## AUFGABEN
[1] In welchem Monat und Jahr wurde der Journalist laut dem Artikel zum Mord an Peter R. De Vries ermordet?
[2] Führe bitte den Artikel zum Mord an Peter R. De Vries nach seinem letzten Satz weiter.

## TEXTAUSZUG
========================================================================

# taz.de -- Ermordeter Journalist Peter R. De Vries: Die Niederlande, ein Narco-Staat?
> Der Prozess um den Mord am Journalisten Peter R. De Vries konfrontiert
> die Niederlande mit den tiefen Abgründen der Unterwanderung des
> Rechtsstaats.
IMG Bild: Vor Prozessbeginn am Hochsicherheitsgericht in Amsterdam, Niederlande, 27. Februar 2024
Amsterdam taz | Wie glaubwürdig ist das Bedauern eines vermeintlichen
Mordmaklers? „Ihr sollt wissen, dass ich dies nicht gewollt habe“, sagte
der Verdächtige Krystian M. während der letzten Sitzung Ende Januar zu
Kelly und Royce, den Kindern des Ermordeten. „Ich habe unter Druck Berichte
weitergeleitet. Es wurden sehr heftige Dinge zu mir gesagt, die ich nicht
wiederholen möchte. Wenn ich etwas anders machen könnte, ich würde es tun.
Es tut mir leid.“
Vier Wochen später zeigt sich die Staatsanwaltschaft davon unbeeindruckt.
Es ist eines der letzten Male, dass das Gericht im sogenannten Bunker,
einem extra gesicherten Gebäude ganz im Westen Amsterdams, zusammenkommt,
um über den [1][Mord am Journalisten Peter R. De Vries] im Juli 2021 zu
sprechen. Krystian M. sei freiwillig einer kriminellen Vereinigung, die
[2][Mordaufträge] ausführte, beigetreten, so die Anklage. Sie sieht M.
nicht als „wehrloses Opfer“, sondern als „Mordmakler“ und Koordinator der
Tat, der genau wie der Schütze und sein Chauffeur lebenslänglich hinter
Gitter soll.

========================================================================

## DATENSÄTZE

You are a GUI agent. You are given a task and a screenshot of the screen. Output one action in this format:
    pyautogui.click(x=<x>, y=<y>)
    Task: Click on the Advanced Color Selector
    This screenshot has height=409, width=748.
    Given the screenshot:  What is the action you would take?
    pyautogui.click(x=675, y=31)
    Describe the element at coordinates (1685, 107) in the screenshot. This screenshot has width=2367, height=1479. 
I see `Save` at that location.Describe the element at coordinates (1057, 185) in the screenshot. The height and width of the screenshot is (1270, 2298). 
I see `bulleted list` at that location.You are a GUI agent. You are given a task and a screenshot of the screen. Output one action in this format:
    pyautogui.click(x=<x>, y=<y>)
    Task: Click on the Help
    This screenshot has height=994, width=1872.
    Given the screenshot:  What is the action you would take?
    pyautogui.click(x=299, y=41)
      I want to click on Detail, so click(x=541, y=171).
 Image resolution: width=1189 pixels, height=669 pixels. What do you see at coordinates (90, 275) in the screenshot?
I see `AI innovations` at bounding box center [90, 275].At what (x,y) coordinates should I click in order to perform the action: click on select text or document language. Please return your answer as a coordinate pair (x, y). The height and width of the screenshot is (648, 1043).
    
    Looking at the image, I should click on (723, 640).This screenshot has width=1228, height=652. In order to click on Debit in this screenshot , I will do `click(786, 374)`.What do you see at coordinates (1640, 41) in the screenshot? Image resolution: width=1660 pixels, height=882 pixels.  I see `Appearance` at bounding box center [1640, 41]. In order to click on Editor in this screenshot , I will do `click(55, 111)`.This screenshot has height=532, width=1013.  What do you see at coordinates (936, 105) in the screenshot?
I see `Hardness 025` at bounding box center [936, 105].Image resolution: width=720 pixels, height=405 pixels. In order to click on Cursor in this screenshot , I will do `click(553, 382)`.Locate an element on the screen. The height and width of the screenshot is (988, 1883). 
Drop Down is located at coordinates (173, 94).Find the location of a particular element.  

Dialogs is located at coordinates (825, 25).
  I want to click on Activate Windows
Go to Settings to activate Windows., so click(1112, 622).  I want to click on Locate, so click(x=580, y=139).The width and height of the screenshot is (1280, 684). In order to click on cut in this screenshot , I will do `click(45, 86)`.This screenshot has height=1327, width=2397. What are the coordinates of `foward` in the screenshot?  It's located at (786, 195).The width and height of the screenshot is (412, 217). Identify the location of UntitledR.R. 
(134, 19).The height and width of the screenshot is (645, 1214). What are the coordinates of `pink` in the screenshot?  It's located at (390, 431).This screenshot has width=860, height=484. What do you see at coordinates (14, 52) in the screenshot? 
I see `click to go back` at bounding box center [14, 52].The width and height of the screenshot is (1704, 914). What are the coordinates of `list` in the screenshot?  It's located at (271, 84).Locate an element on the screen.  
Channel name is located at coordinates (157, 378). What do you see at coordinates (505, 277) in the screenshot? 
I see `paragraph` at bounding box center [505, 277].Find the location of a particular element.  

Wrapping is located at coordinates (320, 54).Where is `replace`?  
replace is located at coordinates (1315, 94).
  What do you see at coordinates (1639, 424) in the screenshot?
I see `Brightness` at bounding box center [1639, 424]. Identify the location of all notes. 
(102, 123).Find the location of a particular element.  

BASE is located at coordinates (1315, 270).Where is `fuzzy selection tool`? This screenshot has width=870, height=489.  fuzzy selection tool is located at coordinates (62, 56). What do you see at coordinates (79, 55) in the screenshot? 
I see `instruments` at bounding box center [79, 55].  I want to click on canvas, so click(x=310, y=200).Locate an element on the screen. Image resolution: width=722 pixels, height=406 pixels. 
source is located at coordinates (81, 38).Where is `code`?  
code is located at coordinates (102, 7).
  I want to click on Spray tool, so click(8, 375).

========================================================================

## ANTWORTEN
[1] Im Juli 2021.

[2]
Mordmakler ist eines der Wörter, an die man sich in den Niederlanden in den
letzten Jahren gewöhnt hat. Nicht zuletzt durch diesen Prozess gegen die
neun Verdächtigen, denen der Anschlag auf den bekannten Crime-Journalisten
an einem Juliabend mitten in Amsterdam zur Last gelegt wird.
## Berater des Kronzeugen
Zur Zielscheibe gemacht hatte De Vries seine Rolle in einem anderen
Verfahren: Im sogenannten Marengo-Prozess beriet er den Kronzeugen Nabil B.
17 Verdächtige der sogenannten Mocro-Mafia standen seit Ende 2018 vor
demselben Gericht, darunter Ridouan Taghi, Chef eines Kartells, das
zeitweise ein Drittel des [3][europäischen Kokainmarkts] beherrscht haben
soll. Bei dem „Jahrhundertprozess“, wie niederländische Medien ihn nannten,
ging es um sechs Morde zwischen 2015 und 2017. Er brachte das Vertrauen in
den Rechtsstaat ins Wanken wie keiner zuvor.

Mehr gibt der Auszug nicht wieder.